Y, ¿cuál es la voluntad de Dios? Lo leeremos también en las lecturas del próximo domingo: amar a Dios con todo el corazón, con toda nuestra mente, con todas nuestras fuerzas…, y a todos nuestros hermanos como a nosotros mismos. Ese es el primer mandamiento de la Ley de Dios y el que encierra en sí todos los demás. “En aquel que cumple la palabra de Cristo, el amor de Dios ha llegado s su plenitud” (cfr. versículo del Aleluya).

La voluntad de Dios es la misma para todos, pero cada uno tiene que hacerla realidad en sus propias circunstancias. Por ejemplo, una madre de familia, en su hogar, con su marido, con sus hijos, sus nietos… Ahí debe buscar la santidad en primer lugar.
 
El Señor nos pide amar a todos, incluso a nuestros enemigos. Con mayor razón tenemos que amar a los que están más cerca de nosotros. No podemos ser luz de la calle y oscuridad de la casa.

¡Qué difícil es vivir este mandamiento cabalmente! La santidad es una meta asequible, pero difícil de lograr. Es un reto diario. Cada día tenemos la ocasión de no odiar a nuestro hermano “ni en el secreto de tu corazón”, de “corregirlo, para que no cargues tú con su pecado”, de no vengarse, ni guardar rencor (cfr. Primera Lectura).

También corregir es un acto de caridad: corregir por amor. Colaborar con el Espíritu Santo, que es el Modelador, en el perfeccionamiento y santidad de nuestros hermanos. Por ejemplo, para unos padres, de sus hijos: educándolos en la fortaleza y en la generosidad; ayudándoles a descubrir su vocación humana, profesional y sobrenatural.

¿Cuál es el modelo que tenemos que seguir en este mandamiento? Dios mismo. “El Señor es compasivo y misericordioso, lento para enojarse y generoso para perdonar” (Salmo 102).

¿Por qué tenemos que amar a nuestro hermano? Porque es templo de Dios. “Quien destruye el templo de Dios será destruido por Dios” (1 Cor 3, 16-23).

Pero Jesús va mucho más allá del escueto 5° mandamiento, tal como se enuncia en el Decálogo: “no matarás”; o del precepto indicado en la ley del talión, que estaba vigente en los pueblos antiguos: “Ojo por ojo y diente por diente”. Jesús nos pide amar “hasta el extremo”, es decir, sin límites.

Con esa lógica, la que nos enseña Jesucristo, hemos de actuar siempre: perdonar todo, soportar todo, tener paciencia con todo, como nos recuerda san Pablo en el Himno a la Caridad (1 Co 13) que el papa Francisco comenta detenidamente en la Exhortación apostólica Amoris laetitia (2016).

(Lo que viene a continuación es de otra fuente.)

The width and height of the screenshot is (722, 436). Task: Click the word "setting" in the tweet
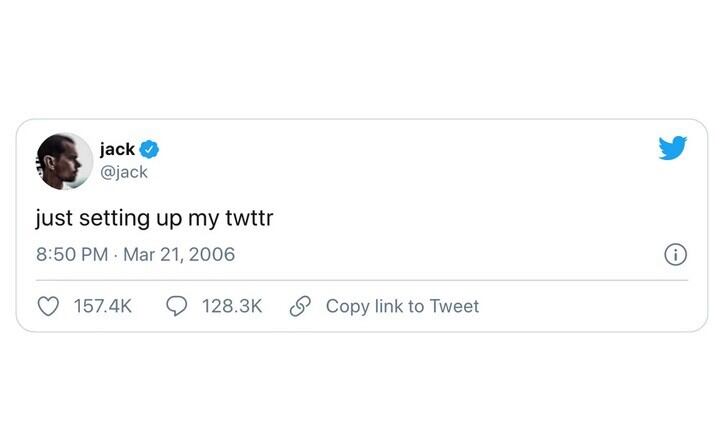(x=112, y=218)
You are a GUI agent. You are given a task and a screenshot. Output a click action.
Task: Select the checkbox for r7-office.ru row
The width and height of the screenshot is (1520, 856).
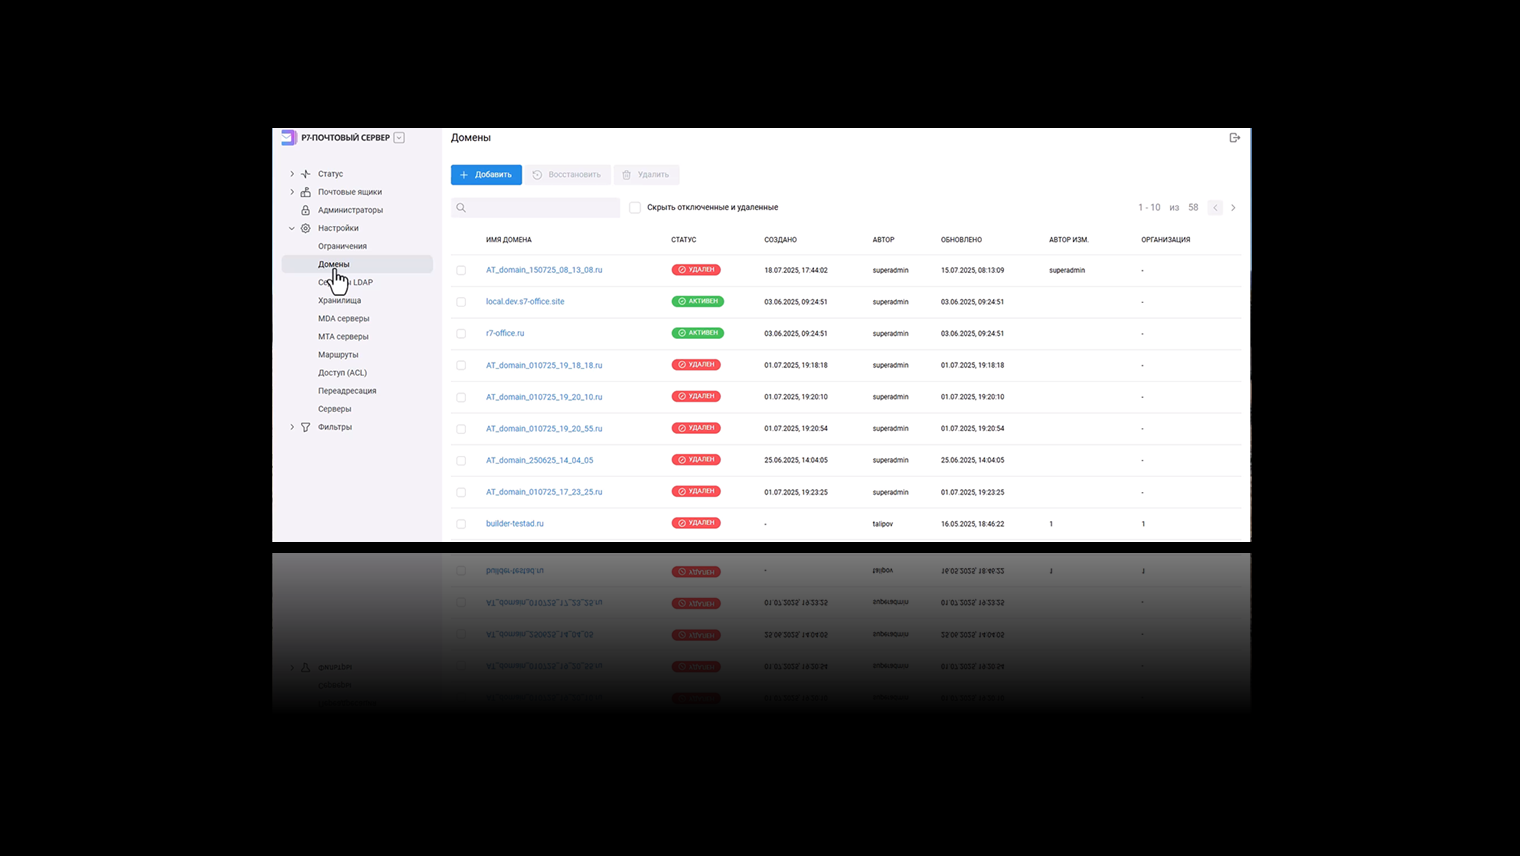click(x=461, y=334)
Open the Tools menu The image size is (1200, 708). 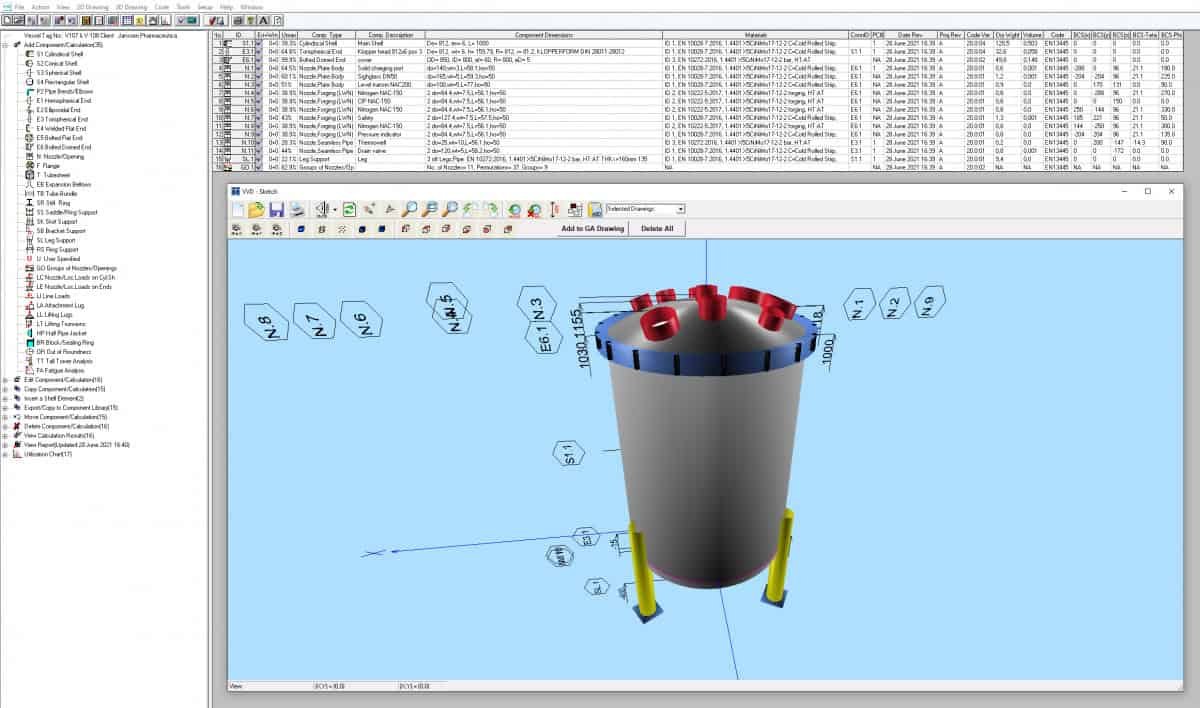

«El amor es paciente, es servicial; el amor no tiene envidia, no hace alarde, no es arrogante, no obra con dureza, no busca su propio interés, no se irrita, no lleva cuentas del mal, no se alegra de la injusticia, sino que goza con la verdad. Todo lo disculpa, todo lo cree, todo lo espera, todo lo soporta» (1 Co 13,4-7) (Amoris laetitia, c. 4).

El Papa comienza explicando las dos primeras características del Amor: la paciencia (más pasiva) y el espíritu de servicio (más activo). La paciencia, sobre todo, es la capacidad de controlar el carácter. El servicio es la capacidad de ser creativos pensando en los demás.

Luego vienen siete “no”, contra: 1°) la envidia (falta de aceptación de los distintos caminos de los hombres); 2°) la presunción (alarde y arrogancia) que nos hace hablar sólo de nosotros mismos; 3°) la dureza de corazón o falta de amabilidad, cortesía, delicadeza y educación; 4°) el propio interés que nos lleva a no estar desprendidos de nosotros mismos; 5°) la irritabilidad (sobre todo la interior, que nos lleva a la amargura); 6°) el rencor y ausencia de perdón (el llevar las cuentas de los demás), 7°) la falta de empatía para, en lugar de alegrarnos con los demás, complacernos en el mal que sufren nuestros hermanos.

Por fin, en cuatro puntos, el Papa comenta la “totalidad” que debe haber en la Caridad: 1°) todo lo disculpa (no critica, utiliza bien la lengua); 2°) todo lo cree (confía plenamente en los demás); 3°) todo lo espera (vive en la esperanza de que todo se puede arreglar, con la gracia de Dios); 4°) todo lo soporta (es decir, ama “a pesar de los pesares”, superando toda adversidad).

La caridad hay que vivirla radicalmente: “no hagan resistencia al hombre malo” (Mt 5, 38-48). ¿Qué quiere decir Jesús con esta frase, a primera vista desconcertante? ¿Tenemos que dejarnos maltratar?

Es claro que todos tenemos el derecho a defendernos, en cuanto es posible. Pero cuando esto no es posible, por distintas razones, y hay que “soportar” el mal necesariamente; entonces Jesús nos da la receta: llévalo todo por amor. “Vence el mal con el bien”. Saca de los males, bienes, y de los grandes males, grandes bienes. Ahoga el mal en abundancia de bien.

El amor siempre es más fuerte que el odio. Al final, siempre triunfará el amor.

No te prometo hacerte feliz en esta vida, sino en la otra”, le decía la Virgen a santa Bernardette en una de las apariciones de Lourdes. Y terminó su vida, en el convento de Nevers, dando gracias por todo. En realidad, fue felicísima en su vida, pero también sufrió mucho.

Si alguien nos hace algún mal, el consejo del Señor es claro: “rogad por los que os persiguen y calumnian para que sean hijos de su Padre celestial, que hace salir su sol sobre los buenos y los malos, y manda su lluvia sobre los justos y los injustos” (Evangelio).

Dios desea la salvación de todos sus hijos, buenos y malos. Mientras estamos en la tierra, el más grande pecador se puede convertir en el mayor santo, y viceversa. No hay nada definido.

¿Cuál es el camino para salvar a las almas? Amar. Vivir de amor, de caridad. Ejercitar la caridad constantemente con todos. Y todo, con alegría: amor, gozo, paz. Son los primeros frutos del Espíritu Santo.

Podemos terminar nuestra reflexión mirando el ejemplo de Nuestra Madre, la Señora del Dulce Nombre, la Madre de la Misericordia, vida, dulzura y esperanza nuestra (cfr. Salve Regina), que pasó su vida bendiciendo y alabando a Dios, y sembrando la alegría y la paz, en su hogar de Nazaret y luego en la Iglesia, que es el hogar de todos los que creemos en Cristo, es Nuestra Familia.